*WRITTEN INSTRUCTION*
Pull out every line of the listing below that contains the string "screenshot", treating uppercase and lowercase as different.

*RECORDS*

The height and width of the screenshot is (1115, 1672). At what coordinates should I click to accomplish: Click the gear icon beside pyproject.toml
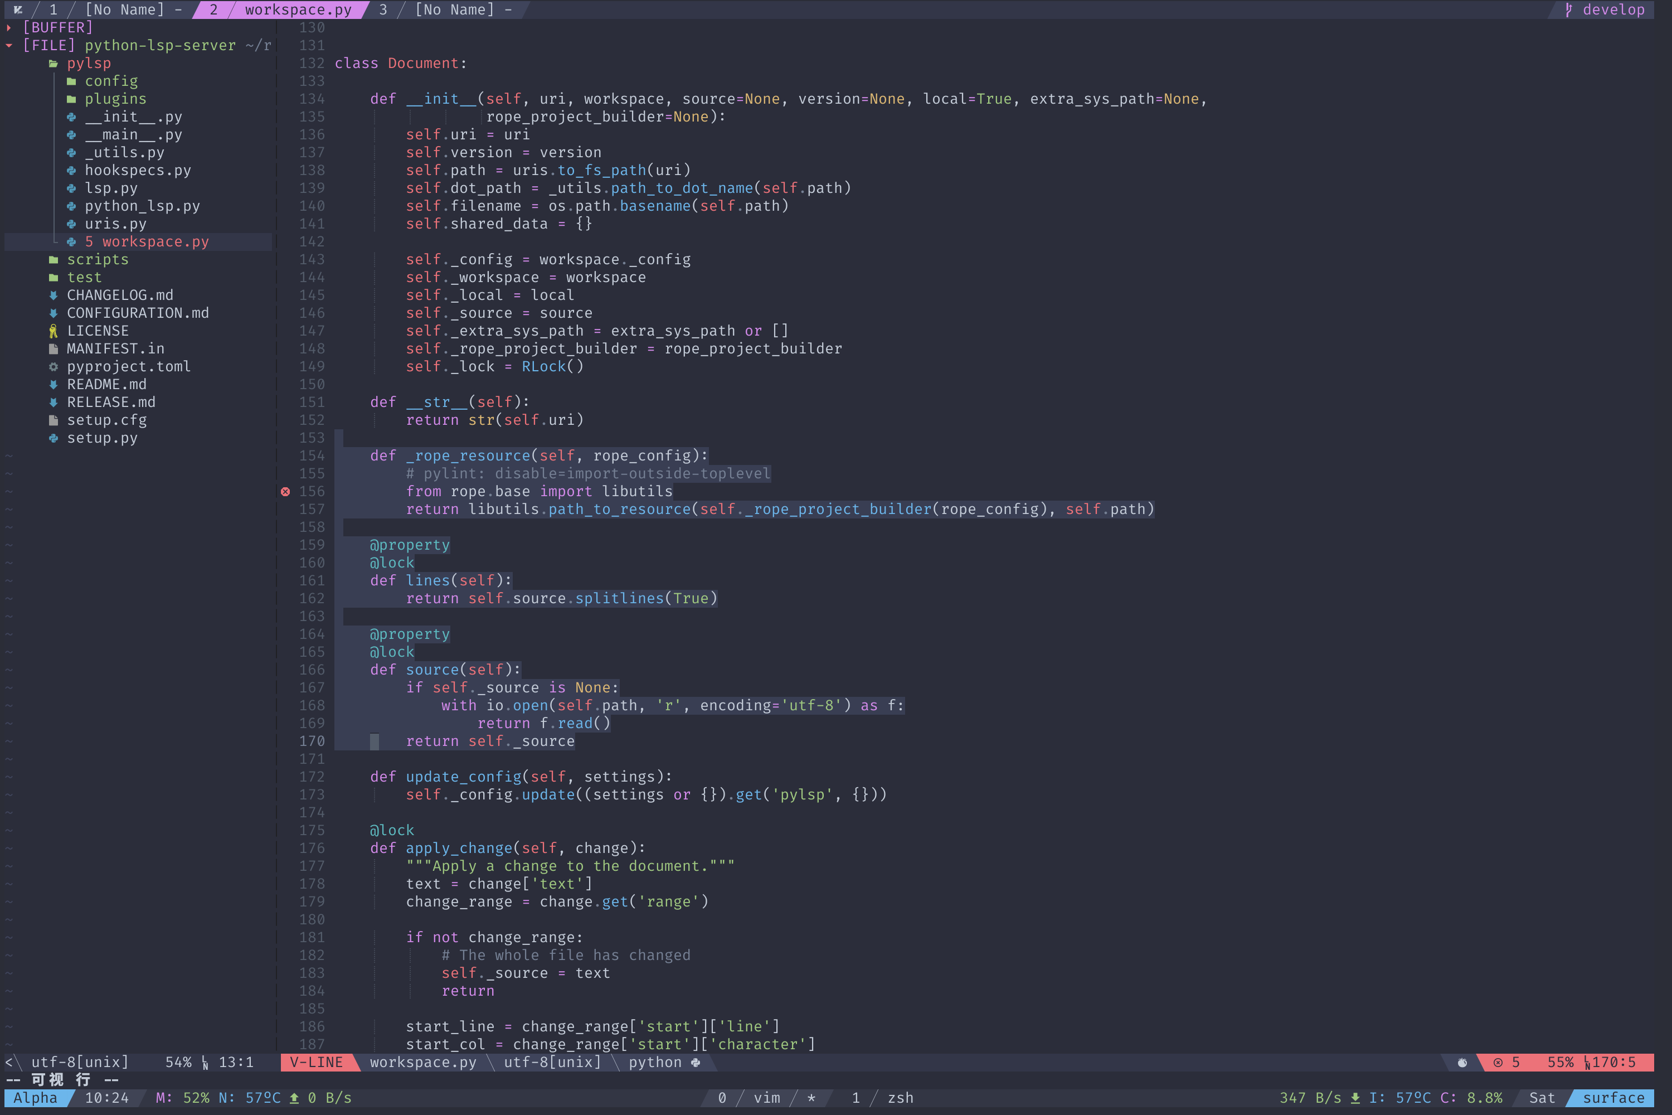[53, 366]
* * *
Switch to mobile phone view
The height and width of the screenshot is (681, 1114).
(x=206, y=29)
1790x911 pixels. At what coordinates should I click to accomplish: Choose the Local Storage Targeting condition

*CORRECT RESPONSE*
The height and width of the screenshot is (1115, 1672). At what coordinates should I click to accomplish: Click the gear icon beside pyproject.toml
The height and width of the screenshot is (681, 1114).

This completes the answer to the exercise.